■ EXERCISE MATERIAL:
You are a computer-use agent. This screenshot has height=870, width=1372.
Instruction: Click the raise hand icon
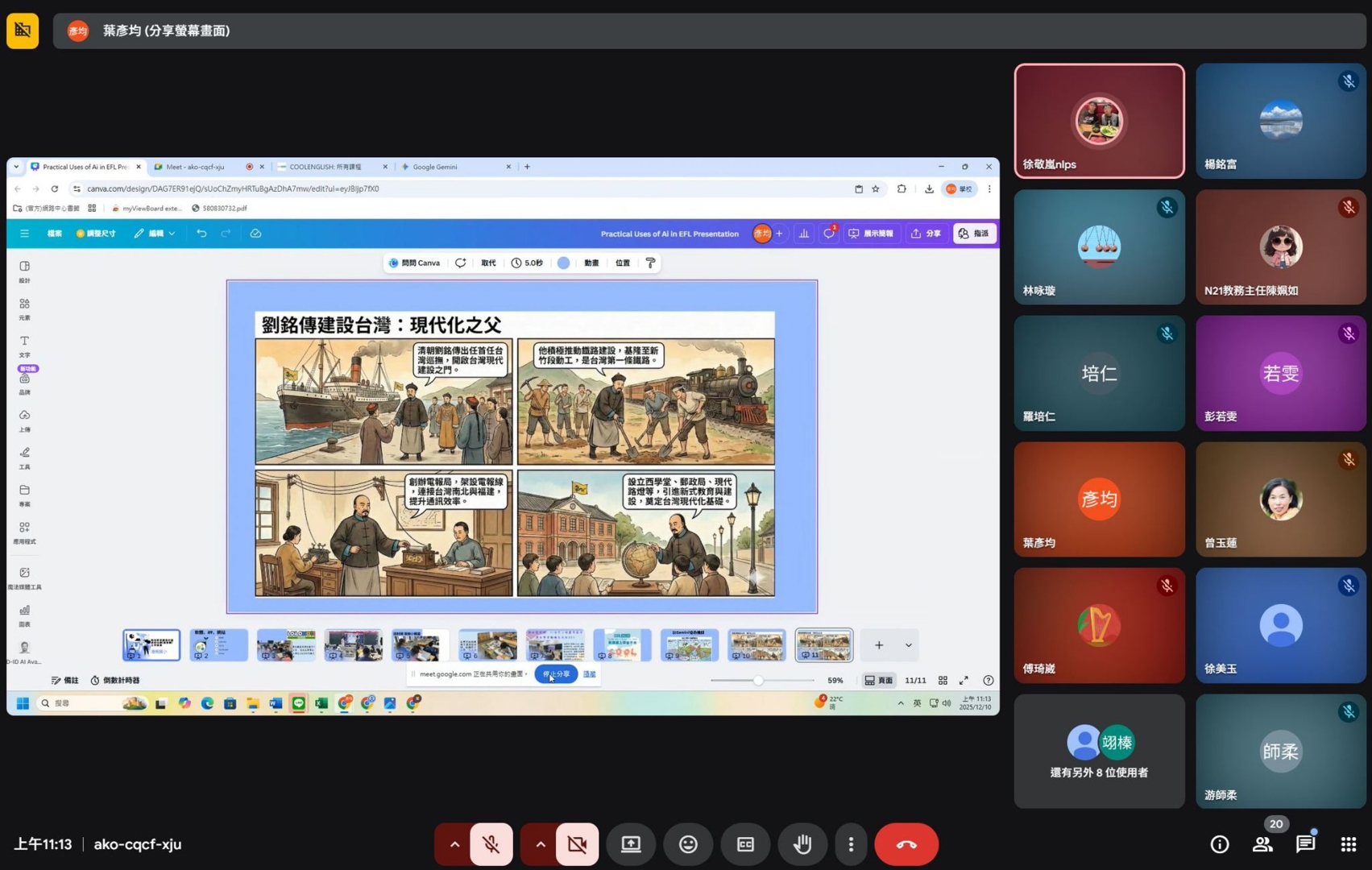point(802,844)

==

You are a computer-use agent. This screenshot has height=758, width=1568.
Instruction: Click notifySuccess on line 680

...

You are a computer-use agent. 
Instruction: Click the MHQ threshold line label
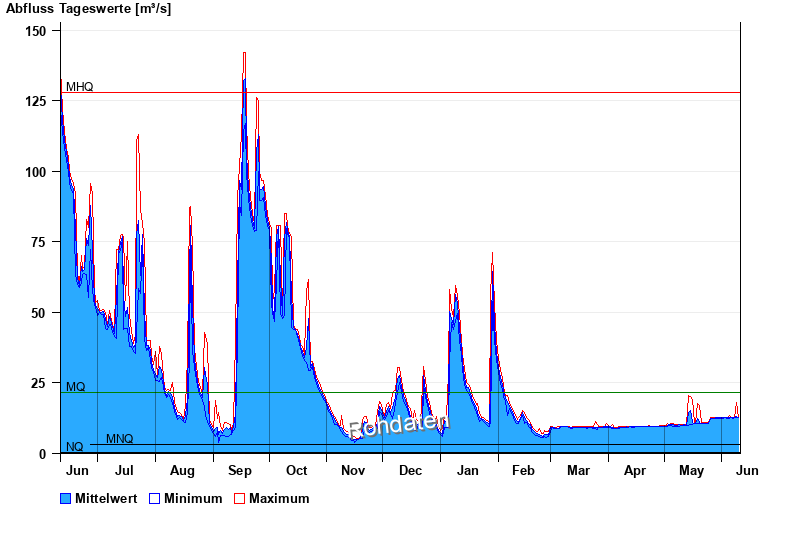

■ SET EXERCISE:
Please echo back the lines of the listing from the one containing "has height=758, width=1568." through the one containing "Instruction: Click notifySuccess on line 680", inclusive.

■ FULL RESPONSE:
You are a computer-use agent. This screenshot has height=758, width=1568.
Instruction: Click notifySuccess on line 680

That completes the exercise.